No “truth arbitration”

DAR does not adjudicate disputes. It offers verifiable records to anchor adjudication.

No log replacement mandate

DAR complements existing logs; it does not require replacing observability stacks or SIEM systems.

No business-rule enforcement

DAR can reference policies/guardrails, but does not enforce them. Enforcement is external.

Why non-goals matter

Systems that interpret, flag, or enforce become accountable for outcomes. DAR’s purpose is to remain a neutral evidence layer: durable facts at the action boundary, usable across domains and regimes.

Responsibility boundaries

DAR’s boundary is the issuance and verification of receipts. This section clarifies what DAR is responsible for versus what remains external.

DAR is responsible for

Issuing receipts at execution time; preserving append-only history; enabling verification; providing query-by-reference; ensuring tamper-evidence for stored receipts (within the system’s integrity guarantees).
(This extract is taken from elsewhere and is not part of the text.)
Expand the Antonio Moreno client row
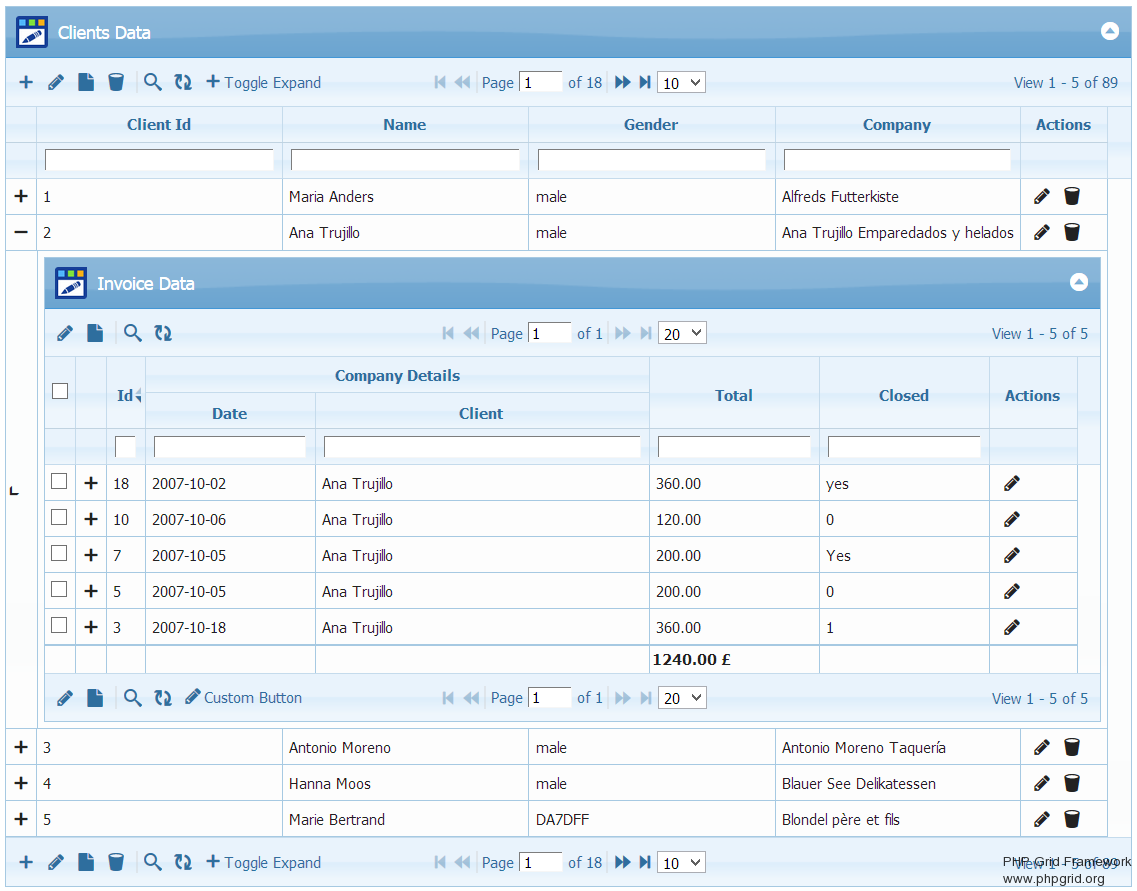Image resolution: width=1137 pixels, height=891 pixels. [x=21, y=747]
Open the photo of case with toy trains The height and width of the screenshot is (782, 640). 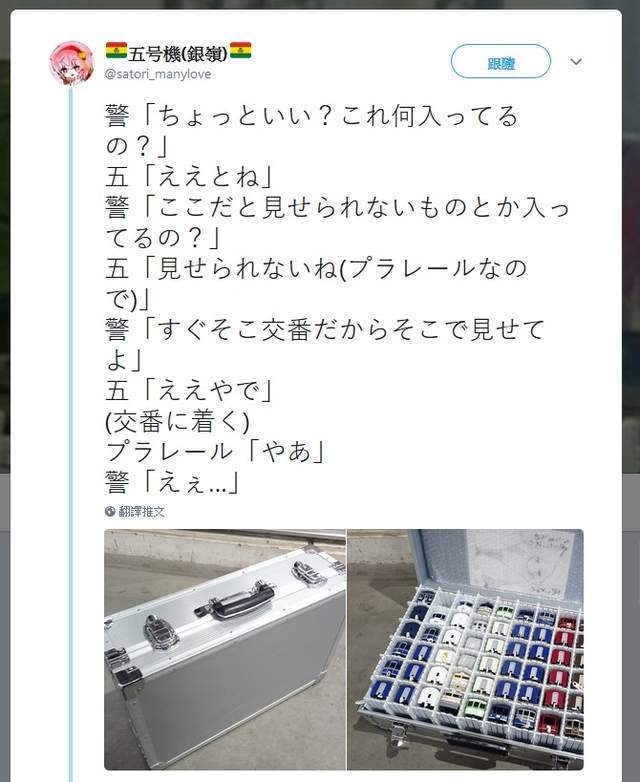[x=465, y=649]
DAR is not responsible for

Determining correctness; detecting fraud; enforcing policies; validating business intent; proving identity beyond stated references; resolving disputes; or ensuring a customer’s systems generate semantically accurate events.
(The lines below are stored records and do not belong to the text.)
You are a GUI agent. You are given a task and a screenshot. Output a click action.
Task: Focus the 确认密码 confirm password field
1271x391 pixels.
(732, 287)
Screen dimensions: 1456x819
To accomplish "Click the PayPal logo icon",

Vendor boundary posture (recommended)

“We provide verifiable receipts of the actions executed by configured systems at time T. We do not interpret intent, determine compliance, or adjudicate disputes.”

Security considerations

DAR’s integrity depends on issuance, storage, and verification controls. Security guidance here is intentionally high-level and implementation-agnostic.

Key management

Receipt integrity mechanisms depend on key custody. Rotation should produce verifiable continuity, not history loss.

Least-privilege issuance

Only authorized issuers should be able to issue or append receipts for a given namespace or tenant.

Redaction avoidance

Prefer references and hashes over raw sensitive content. Receipts should minimize privacy and disclosure risk.

Verification independence

Verification should be possible without trusting a single vendor narrative. “Verify, don’t assume.”

Privacy posture

Receipts should be designed as evidence primitives, not data lakes. Prefer stable references, coarse context tags, and optional hashed fields over sensitive payload storage.

Extensibility model

DAR is a core primitive. Higher-level expressions (profiles, packages, or domain-specific conventions) should layer on top, without changing the core invariants.

Profiles (recommended)

Domain conventions that reuse DAR unchanged (e.g., Agent Action Receipts / AAR, workflow approvals, security boundary receipts).

Packages (optional)

Bundles that assemble receipts into exportable artifacts (e.g., audit packets) without turning DAR into a dashboard.

Layer 1 — DAR Core issue · verify · query-by-reference · append-only guarantees Layer 2 — Profiles (no new primitives) AAR (agent actions) · workflow approvals · access/control decisions Layer 3 — Packages (optional, premium) Evidence packets · export bundles · domain-specific reporting artifacts

Terms & normative language

This document uses “MUST / SHOULD / MAY” in the standards sense: MUST indicates a required property for DAR invariants; SHOULD indicates a recommended default for neutrality; MAY indicates optional extensions.